Foi após o 25 de Abril que gravou e editou QUE NUNCA MAIS com colaborações preciosas do exímio músico de guitarra portuguesa, Carlos Paredes. É com esta colaboração preciosa que se inicia o disco. Em Tejo que levas as Águas, permanece uma súplica em poema para que o Tejo lave Lisboa e por consequência, o país, das injustiças, crueldades e opressão infligidas pelo regime fascista.

Leva nas águas 
as grades de aço
e silêncio forjadas
deixa soltar-se a verdade das bocas amordaçadas
Lava bancos e empresas dos comedores de dinheiro
que dos salários de tristeza arrecadam lucro inteiro

Na música que se segue, O senhor Gerente, nota-se a influência de Fausto que produziu o disco e que tratou dos arranjos e direcção musical do tema.

Eis então a causa assente
De fingir-se sempre ausente 
Dos roubos da nossa gente 
Mas ouça, senhor gerente 
Se mantém a causa assente 
De fingir-se sempre ausente 
Que fará então a gente? 
Já que não consente 
Vai ficar assente 
Passa a ser a gente 
O novo gerente

O tema que se segue, As Balas, trata-se de um poema de Manuel Da Fonseca, musicado por Adriano. Um poema que vale a pena reler ou ler pela primeira vez. É um poema tocado por uma grande sensibilidade popular mas escrita com o léxico desenvolto do escritor.
Em Dona Abastança, as colaborações partem de Vitorino e Júlio Pereira, oferecendo uma grande densidade instrumental ao tema. Como em letras anteriores, também existe uma forte carga de crítica social. O disco encerra com Pr’á frente.

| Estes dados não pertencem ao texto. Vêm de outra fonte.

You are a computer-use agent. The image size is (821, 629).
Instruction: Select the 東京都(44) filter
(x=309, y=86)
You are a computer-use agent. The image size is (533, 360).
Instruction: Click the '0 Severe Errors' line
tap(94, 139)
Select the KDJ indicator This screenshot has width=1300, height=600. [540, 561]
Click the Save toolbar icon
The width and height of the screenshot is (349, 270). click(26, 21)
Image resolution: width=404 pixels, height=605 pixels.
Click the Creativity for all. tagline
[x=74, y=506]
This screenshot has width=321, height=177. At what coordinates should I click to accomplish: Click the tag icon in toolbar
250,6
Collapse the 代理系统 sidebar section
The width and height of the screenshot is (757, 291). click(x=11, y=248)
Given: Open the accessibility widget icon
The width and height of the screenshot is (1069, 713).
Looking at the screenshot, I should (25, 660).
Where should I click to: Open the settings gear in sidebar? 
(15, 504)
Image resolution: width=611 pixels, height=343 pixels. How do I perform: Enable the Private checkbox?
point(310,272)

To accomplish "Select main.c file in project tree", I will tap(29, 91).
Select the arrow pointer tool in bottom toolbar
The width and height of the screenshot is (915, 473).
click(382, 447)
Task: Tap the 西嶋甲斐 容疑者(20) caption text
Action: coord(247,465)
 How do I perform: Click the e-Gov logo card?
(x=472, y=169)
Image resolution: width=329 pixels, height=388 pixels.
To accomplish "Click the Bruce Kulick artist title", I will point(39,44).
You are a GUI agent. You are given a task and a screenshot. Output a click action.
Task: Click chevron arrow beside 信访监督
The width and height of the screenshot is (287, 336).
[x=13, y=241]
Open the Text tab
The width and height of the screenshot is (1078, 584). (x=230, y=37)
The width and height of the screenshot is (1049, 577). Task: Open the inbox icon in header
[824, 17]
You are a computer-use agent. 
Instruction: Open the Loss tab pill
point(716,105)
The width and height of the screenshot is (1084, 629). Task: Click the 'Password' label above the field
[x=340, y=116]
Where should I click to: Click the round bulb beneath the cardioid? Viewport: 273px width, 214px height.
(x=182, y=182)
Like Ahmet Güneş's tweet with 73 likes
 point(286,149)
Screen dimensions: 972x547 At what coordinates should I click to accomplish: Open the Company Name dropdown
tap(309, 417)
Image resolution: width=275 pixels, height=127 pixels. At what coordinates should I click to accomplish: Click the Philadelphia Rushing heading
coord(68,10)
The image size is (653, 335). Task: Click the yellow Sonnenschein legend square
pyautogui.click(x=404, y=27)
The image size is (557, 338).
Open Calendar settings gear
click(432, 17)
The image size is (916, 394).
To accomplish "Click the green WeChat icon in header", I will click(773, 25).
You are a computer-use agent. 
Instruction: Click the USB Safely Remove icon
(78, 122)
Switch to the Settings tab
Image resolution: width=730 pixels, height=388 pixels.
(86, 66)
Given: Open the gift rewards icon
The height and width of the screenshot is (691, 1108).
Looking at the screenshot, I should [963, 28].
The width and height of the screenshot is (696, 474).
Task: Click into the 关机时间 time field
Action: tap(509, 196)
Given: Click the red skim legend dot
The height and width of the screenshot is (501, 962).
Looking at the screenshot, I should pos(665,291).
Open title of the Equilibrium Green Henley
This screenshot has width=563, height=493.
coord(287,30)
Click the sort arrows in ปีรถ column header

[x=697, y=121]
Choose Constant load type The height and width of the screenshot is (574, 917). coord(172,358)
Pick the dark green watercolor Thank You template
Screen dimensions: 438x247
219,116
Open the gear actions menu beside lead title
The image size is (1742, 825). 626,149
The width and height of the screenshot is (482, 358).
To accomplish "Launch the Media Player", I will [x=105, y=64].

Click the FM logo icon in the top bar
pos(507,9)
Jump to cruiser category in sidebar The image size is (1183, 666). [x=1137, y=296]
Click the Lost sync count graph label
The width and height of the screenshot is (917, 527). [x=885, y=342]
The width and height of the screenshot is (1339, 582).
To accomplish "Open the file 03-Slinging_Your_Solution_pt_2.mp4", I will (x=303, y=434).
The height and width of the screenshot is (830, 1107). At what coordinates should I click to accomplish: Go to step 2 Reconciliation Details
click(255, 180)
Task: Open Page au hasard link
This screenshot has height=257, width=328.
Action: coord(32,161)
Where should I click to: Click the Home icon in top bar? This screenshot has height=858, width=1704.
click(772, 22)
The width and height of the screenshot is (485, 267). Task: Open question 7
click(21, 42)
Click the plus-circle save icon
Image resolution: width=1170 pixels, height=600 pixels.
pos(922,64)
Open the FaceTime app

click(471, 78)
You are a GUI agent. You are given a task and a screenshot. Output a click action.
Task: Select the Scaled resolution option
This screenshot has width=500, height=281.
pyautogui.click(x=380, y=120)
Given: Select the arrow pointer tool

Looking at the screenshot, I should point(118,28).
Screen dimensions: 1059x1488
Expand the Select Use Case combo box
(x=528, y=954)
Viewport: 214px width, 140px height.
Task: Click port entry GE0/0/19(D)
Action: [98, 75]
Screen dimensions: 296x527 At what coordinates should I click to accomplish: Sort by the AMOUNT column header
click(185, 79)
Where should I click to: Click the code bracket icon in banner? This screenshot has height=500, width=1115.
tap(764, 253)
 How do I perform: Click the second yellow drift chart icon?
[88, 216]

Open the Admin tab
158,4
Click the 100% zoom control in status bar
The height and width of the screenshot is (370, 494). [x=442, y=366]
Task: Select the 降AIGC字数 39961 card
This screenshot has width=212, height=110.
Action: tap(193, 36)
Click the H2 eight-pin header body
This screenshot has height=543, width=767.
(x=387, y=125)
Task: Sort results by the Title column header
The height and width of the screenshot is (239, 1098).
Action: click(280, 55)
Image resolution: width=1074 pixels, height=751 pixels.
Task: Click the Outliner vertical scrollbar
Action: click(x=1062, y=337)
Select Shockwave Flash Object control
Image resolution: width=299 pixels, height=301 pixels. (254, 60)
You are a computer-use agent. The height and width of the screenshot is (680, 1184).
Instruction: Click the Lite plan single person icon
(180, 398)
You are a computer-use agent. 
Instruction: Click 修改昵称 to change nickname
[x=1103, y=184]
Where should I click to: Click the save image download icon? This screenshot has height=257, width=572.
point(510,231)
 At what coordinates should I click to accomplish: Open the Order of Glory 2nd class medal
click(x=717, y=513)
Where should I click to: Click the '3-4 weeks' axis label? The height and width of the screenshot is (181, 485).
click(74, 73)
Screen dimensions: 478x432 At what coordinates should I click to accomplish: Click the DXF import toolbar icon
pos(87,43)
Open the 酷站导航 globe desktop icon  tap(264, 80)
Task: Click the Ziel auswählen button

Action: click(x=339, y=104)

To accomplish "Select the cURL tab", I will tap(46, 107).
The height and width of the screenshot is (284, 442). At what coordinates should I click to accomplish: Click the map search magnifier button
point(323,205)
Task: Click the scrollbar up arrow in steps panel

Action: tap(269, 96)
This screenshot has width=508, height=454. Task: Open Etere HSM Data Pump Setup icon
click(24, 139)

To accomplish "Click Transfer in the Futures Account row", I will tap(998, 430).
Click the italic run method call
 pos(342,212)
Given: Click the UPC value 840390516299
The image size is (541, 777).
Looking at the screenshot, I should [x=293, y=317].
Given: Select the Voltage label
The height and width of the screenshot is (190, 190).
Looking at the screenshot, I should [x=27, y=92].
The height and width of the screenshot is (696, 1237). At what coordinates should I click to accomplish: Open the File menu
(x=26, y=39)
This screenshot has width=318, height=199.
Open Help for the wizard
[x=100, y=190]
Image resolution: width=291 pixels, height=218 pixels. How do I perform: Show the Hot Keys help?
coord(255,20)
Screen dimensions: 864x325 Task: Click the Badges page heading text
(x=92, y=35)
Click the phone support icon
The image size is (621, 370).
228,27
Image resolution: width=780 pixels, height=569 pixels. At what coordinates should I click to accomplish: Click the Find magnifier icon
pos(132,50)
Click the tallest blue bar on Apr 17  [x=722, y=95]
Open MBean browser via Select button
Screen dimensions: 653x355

Um hino de resistência social e de elogio aos trabalhadores.
Já na década de 80 houve espaço para a edição de CANTIGAS PORTUGUESAS, um disco que reúne canções de cariz tradicional e que percorrem Portugal de lés a lés.
Adriano Correia de Oliveira exprimiu na sua voz as angústias e pesares, mas também as esperanças de um povo a quem se sentiu finalmente a voz colectiva com a revolução de 25 de Abril.